"Paradoxically, then, if Freudian interpretation is both positioned and questioned by the operation of the thing (the unconscious, the Other) that it reads, the condition of its insight is at the same time the condition of its error. This play between blindness and insight means that psychoanalysis is neither a straightforward discourse of truth (science) nor of falsehood (fiction); instead, psychoanalysis unsettles the binary opposition of truth and fiction, finding that each strangely inhabits the other. The fact that psychoanalysis occupies this troubling hinterland between reality and fantasy, truth and invention (just as the symptoms it studies belong straightforwardly neither to the psyche nor the body, but inhabit the hybrid space of the psychosomatic) means that psychoanalysis challenges the divisions by which we habitually think. As a discourse it demands that we open the familiar categories of our understanding to the “Other”, the repressed, the strange, the unconscious. In continual renewal itself, psychoanalysis requires that we, too, perpetually renew our symbolic constructions of language, culture and the mind.

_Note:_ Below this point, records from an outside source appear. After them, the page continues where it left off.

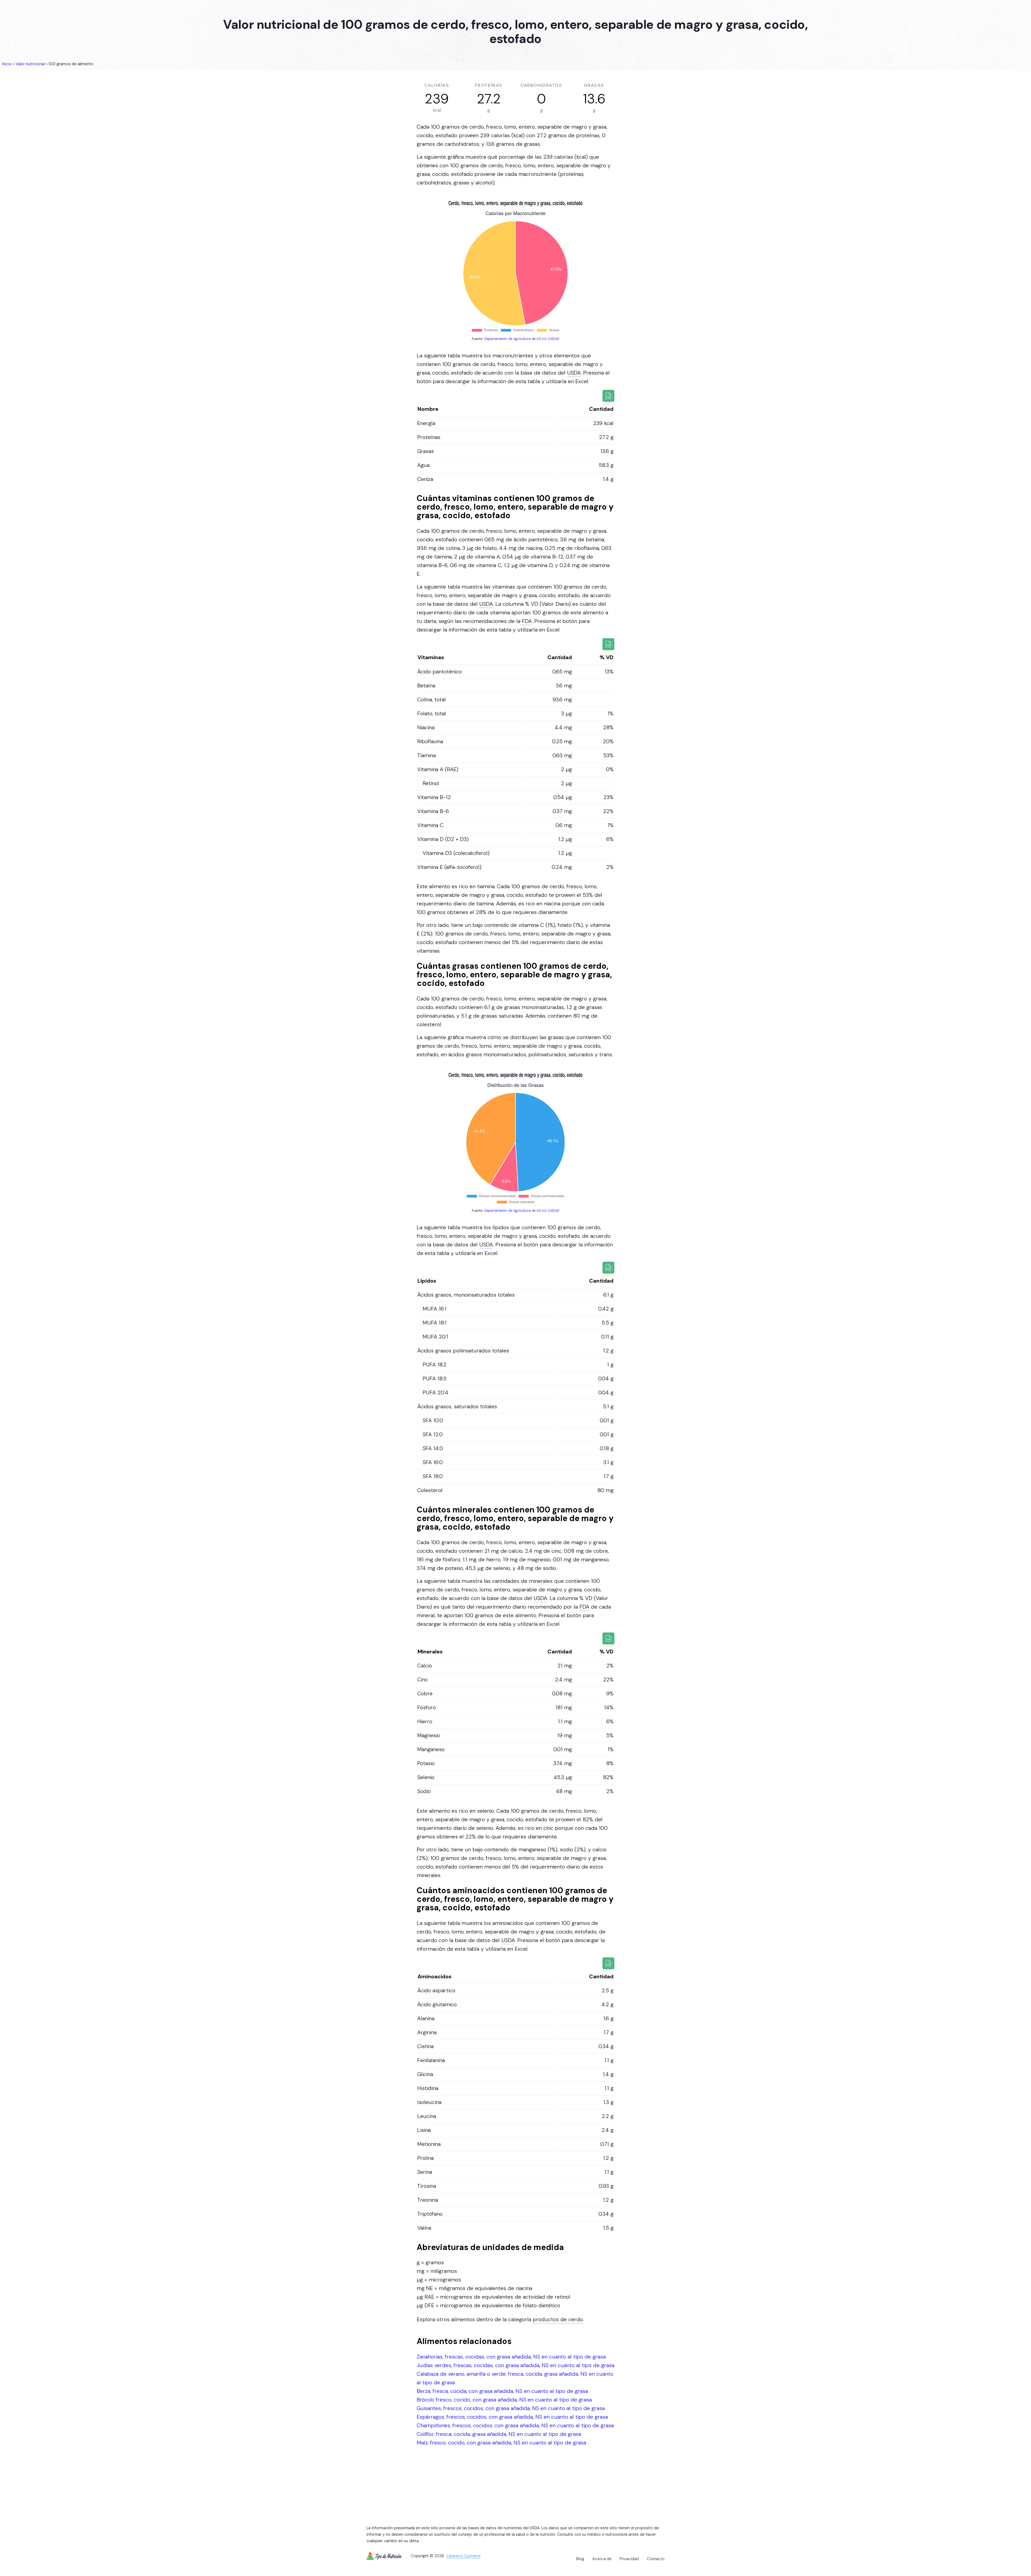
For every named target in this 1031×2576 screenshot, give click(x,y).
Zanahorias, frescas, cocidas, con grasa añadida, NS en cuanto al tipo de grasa (511, 2356)
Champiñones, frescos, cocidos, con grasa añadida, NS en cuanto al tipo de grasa (515, 2425)
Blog (580, 2559)
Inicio (7, 64)
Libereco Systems (464, 2556)
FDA (527, 621)
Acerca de (602, 2559)
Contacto (656, 2559)
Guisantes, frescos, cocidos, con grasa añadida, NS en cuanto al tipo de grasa (511, 2408)
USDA (574, 372)
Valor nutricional (30, 64)
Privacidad (629, 2559)
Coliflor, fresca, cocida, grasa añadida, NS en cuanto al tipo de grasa (499, 2433)
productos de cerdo (558, 2319)
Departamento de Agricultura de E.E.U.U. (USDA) (521, 338)
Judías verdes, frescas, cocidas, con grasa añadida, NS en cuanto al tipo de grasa (515, 2365)
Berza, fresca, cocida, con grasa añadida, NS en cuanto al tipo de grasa (502, 2391)
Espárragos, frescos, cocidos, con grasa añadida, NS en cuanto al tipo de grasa (512, 2416)
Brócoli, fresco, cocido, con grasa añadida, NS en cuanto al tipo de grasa (504, 2399)
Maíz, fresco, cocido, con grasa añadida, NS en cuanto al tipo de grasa (501, 2442)
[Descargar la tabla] (608, 396)
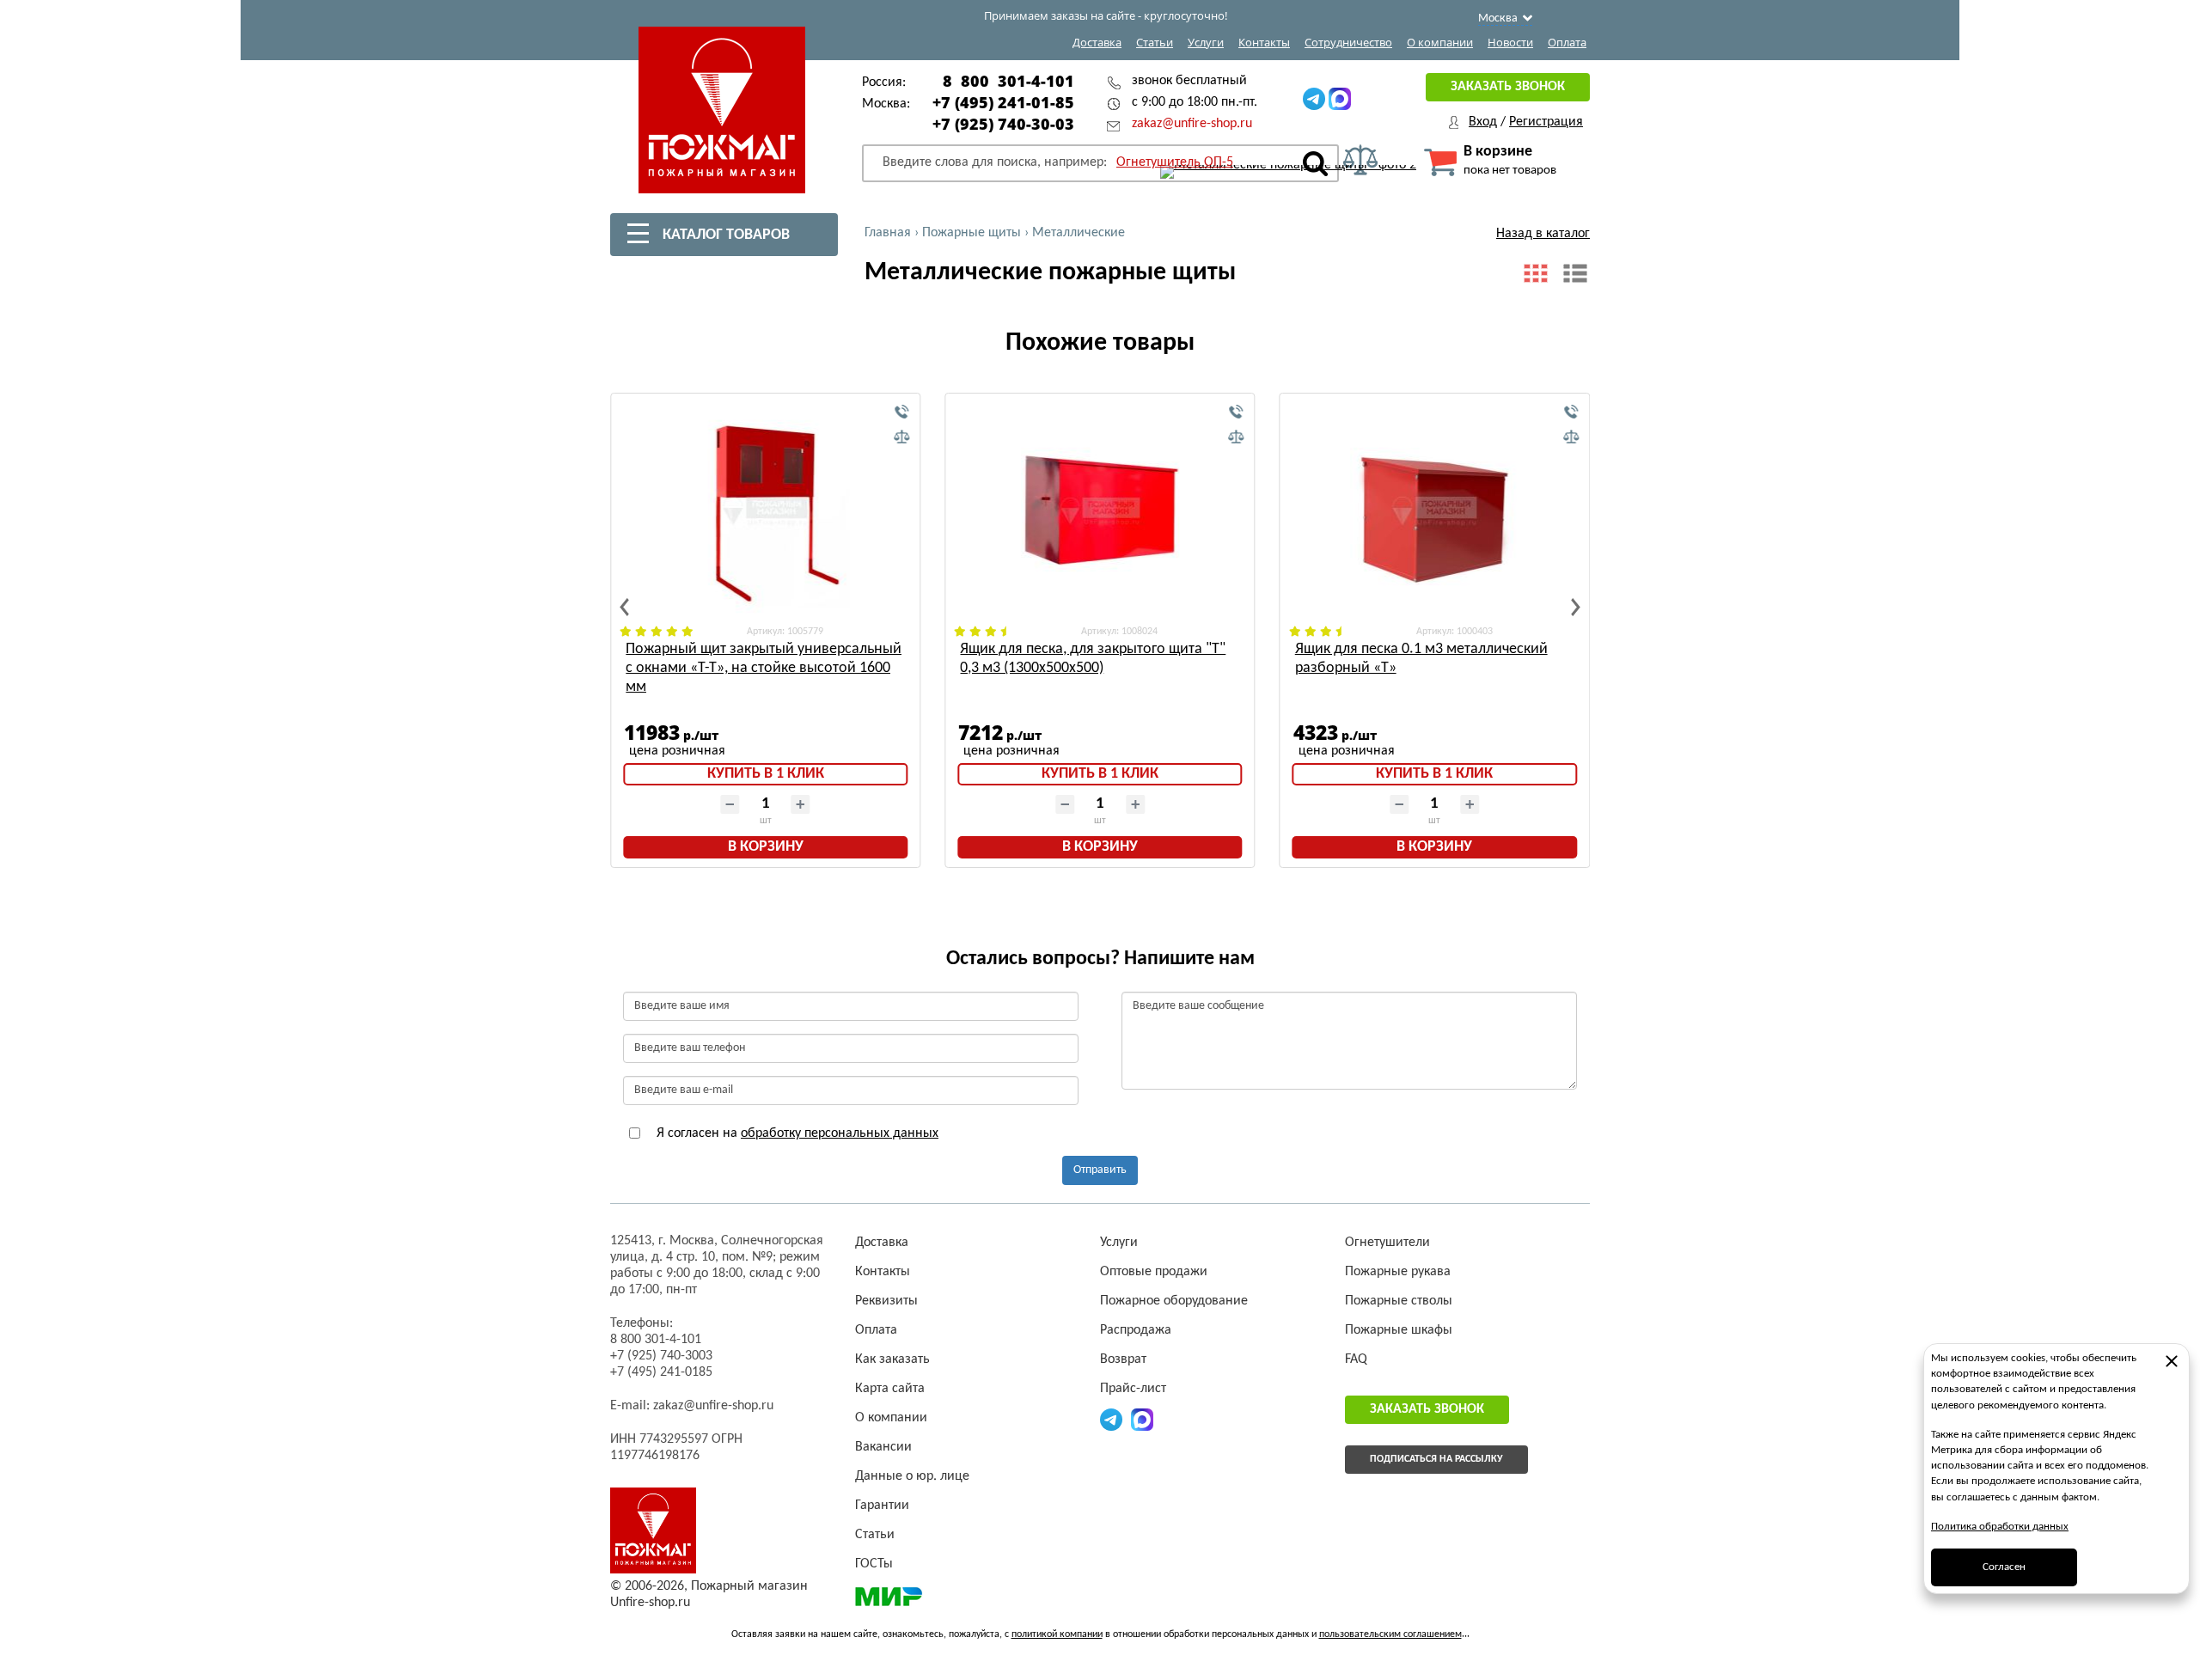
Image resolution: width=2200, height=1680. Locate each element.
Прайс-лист (1133, 1389)
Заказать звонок (1508, 87)
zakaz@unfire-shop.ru (1192, 124)
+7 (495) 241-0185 (661, 1372)
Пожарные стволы (1398, 1301)
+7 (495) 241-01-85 (1003, 102)
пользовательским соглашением (1390, 1634)
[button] (624, 607)
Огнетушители (1387, 1242)
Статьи (1154, 42)
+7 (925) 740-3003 (661, 1356)
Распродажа (1135, 1330)
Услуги (1206, 42)
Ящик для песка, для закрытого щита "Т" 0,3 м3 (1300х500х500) (1092, 658)
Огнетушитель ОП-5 (1174, 162)
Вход (1483, 122)
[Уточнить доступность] (901, 412)
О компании (1440, 42)
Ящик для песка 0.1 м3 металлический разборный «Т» (1421, 658)
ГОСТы (874, 1564)
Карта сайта (890, 1389)
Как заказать (892, 1359)
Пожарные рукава (1398, 1272)
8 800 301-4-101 (1008, 80)
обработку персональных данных (839, 1133)
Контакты (1264, 42)
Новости (1510, 42)
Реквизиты (886, 1301)
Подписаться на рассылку (1436, 1459)
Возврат (1123, 1359)
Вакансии (883, 1447)
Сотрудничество (1348, 42)
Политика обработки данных (2000, 1526)
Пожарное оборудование (1174, 1301)
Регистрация (1546, 122)
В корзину (766, 847)
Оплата (1567, 42)
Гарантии (882, 1505)
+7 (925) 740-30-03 (1003, 123)
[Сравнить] (901, 437)
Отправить (1100, 1170)
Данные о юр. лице (912, 1476)
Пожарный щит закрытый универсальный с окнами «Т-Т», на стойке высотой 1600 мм (763, 668)
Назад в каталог (1543, 234)
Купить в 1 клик (765, 774)
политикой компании (1057, 1634)
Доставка (1096, 42)
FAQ (1356, 1359)
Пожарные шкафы (1398, 1330)
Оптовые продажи (1153, 1272)
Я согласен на (795, 1133)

According to Peter Brooks psychoanalysis – as an encounter with psychic and symbolic otherness, and the unconscious – constitutes itself as “inherently dialogic” (...), a field of open and perpetually opening debate. Psychoanalytic interpretation, literary or otherwise, can never come to rest in any final truth or final cure; it preserves what Elizabeth Wright calls the “incalculable”."
Steven Vine (ed), "Literature in Psychoanalysis",
Palgrave Macmillan, 2005, p. 14
Source: http://www.palgrave.com/PDFs/0333791754.Pdf
NOTE: ALL THE INTRODUCTION OF THIS BOOK IS VERY INTERESTING - IT IS AVAILABLE ON LINE (PDF)
(THE RED COLOUR IN CERTAIN PARTS OF THE QUOTATION IS A RESULT OF MY READING)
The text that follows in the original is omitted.